Charlie Bartlett

Charlie Bartlett

Charlie and his mom sing the theme song from Harold and Maude.

(MGM) Anton Yelchin, Robert Downey Jr., Hope Davis, Kat Dennings, Tyler Hilton, Mark Rendall, Dylan Taylor, Megan Park, Jeff Epstein. Directed by Jon Poll

One of the curses of humankind is our ability to forget as adults just how difficult it is to be a teenager. We forget what it means to be ignored. We forget what it is like to be unheard.

Charlie Bartlett (Yelchin) would seem to have an ideal teen life. He comes from money – a lot of it – and while his father is nowhere to be seen (his absence isn’t explained until near the end of the movie and giving you any detail about where he is would ruin the movie), his mother (Davis) is around, so to speak. She is popping pills and booze like there’s no tomorrow, so Charlie pretty much gets to do what he wants.

Predictably, what he wants is to rebel against authority and he gets kicked out of private school after private school until there are none left. The only alternative is (gulp) public school. Charlie approaches his new school with all the regard of a convict examining death row. His fears are soon realized. Charlie, hopelessly ill-equipped for public school survival, wears a tie and jacket to school and carries a briefcase. He might as well walk up to the school bully and announce “I’d like you to kick my ass at your earliest convenience.” Said bully, in the person of Murphy Bivens (Hilton), obliges him regularly.

Charlie’s mom, believing that her son could use a little guidance, sends him off to a battery of psychiatrists, psychologists, therapists and counselors, who prescribe him a variety of drugs. Charlie hits upon the idea of distributing these to the student body through his new pal and business partner Bivens, who recognizes a good business deal when he sees it.
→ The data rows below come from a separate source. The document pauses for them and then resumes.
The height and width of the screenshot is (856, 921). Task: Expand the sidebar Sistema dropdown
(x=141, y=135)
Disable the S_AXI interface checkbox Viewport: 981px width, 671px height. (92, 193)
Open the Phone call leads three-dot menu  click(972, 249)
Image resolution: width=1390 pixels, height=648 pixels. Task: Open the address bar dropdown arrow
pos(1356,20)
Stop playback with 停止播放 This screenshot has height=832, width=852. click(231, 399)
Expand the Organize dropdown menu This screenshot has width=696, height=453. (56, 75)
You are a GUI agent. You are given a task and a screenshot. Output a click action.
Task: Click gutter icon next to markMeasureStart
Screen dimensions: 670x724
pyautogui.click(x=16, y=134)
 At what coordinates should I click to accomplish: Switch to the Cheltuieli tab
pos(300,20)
Charlie also soon realizes his contact with psychiatrists and such have given him a little knowledge of the subject, and his status as a teenager gives him further insight into the teen condition. Soon, he begins having therapy sessions in the school bathroom and the kids, eager to be listened to by anyone, are lining up to vent.

Charlie also develops an attraction for Susan Gardner (Dennings), a pretty and surprisingly well-adjusted girl who returns his affections. This doesn’t sit well with her dad (Downey), who is as crappy a father as you are likely to see in a movie – when he isn’t drowning his sorrows in the study. You see, Susan’s dad has a thankless, nearly impossible job – he’s the principal at the school attended by Susan and Charlie.

Naturally, Charlie’s little enterprise doesn’t sit well with the powers that be and soon things come to a head. Charlie’s struggles against authority and authority’s tendency to react poorly to a challenge to that authority may land Charlie in deeper trouble than he has ever been in before.

Most teen comedies these days seem to revolve around unpopular guys trying to score with girls way, way, way out of their league. The bulk of them are raunchy and sexy, so it is somewhat refreshing to encounter a comedy aimed at teens that actually treats them with some respect rather than as hormone-crazed infants. Charlie is a fleshed out character who, while sharing a great deal in common with Ferris Bueller, still manages to be one of the most memorable 17-year-olds I’ve seen onscreen in awhile.

It doesn’t hurt to have one of the best actors of his generation to play off of, and Downey as usual delivers. He has a fairly thankless role that doesn’t require very much of him until near the end of the movie, but when the time comes for Downey to shine, he does with a vengeance. Yelchin is not a bad actor in his own right when he gets a good role, and he has one here and he makes the most of it. Sure, sometimes Charlie is arrogant and foolish but what teenager isn’t?

Yeah, there are some definite flaws here. For one thing, the adults are entirely unsympathetic on a nearly universal level; I understand the need to reinforce that kids feel un-listened to but I think that if you’re going to give kids credit to be smarter onscreen, give them the credit offscreen to be able to understand that not all adults are insensitive to their needs.

Still, this is a movie that has some ideas to share and while they aren’t always successful, director Poll and his team are successful enough to allow me to recommend this to teenagers unreservedly and to adults somewhat less so – certainly adults aren’t the target audience here, but those seeking out some insight into the teen psyche could benefit from a viewing.

WHY RENT THIS: An insightful theme that hits the mark from time to time. Terrific performances from Yelchin and Downey.

WHY RENT SOMETHING ELSE: Like many movies meant to appeal to teens, adults are seen nearly uniformly as unsympathetic and/or flat-out stupid. Script is uneven despite the best intentions of the writers.

FAMILY VALUES: A good deal of rough language, some drug usage and brief nudity make this unsuitable for children.

TRIVIAL PURSUIT: Hope Davis, who plays Anton Yelchin’s mom here, also played his mom in the 2001 film Hearts in Atlantis.

NOTABLE DVD EXTRAS: The bathroom confessional scenes are re-created by the cast and crew.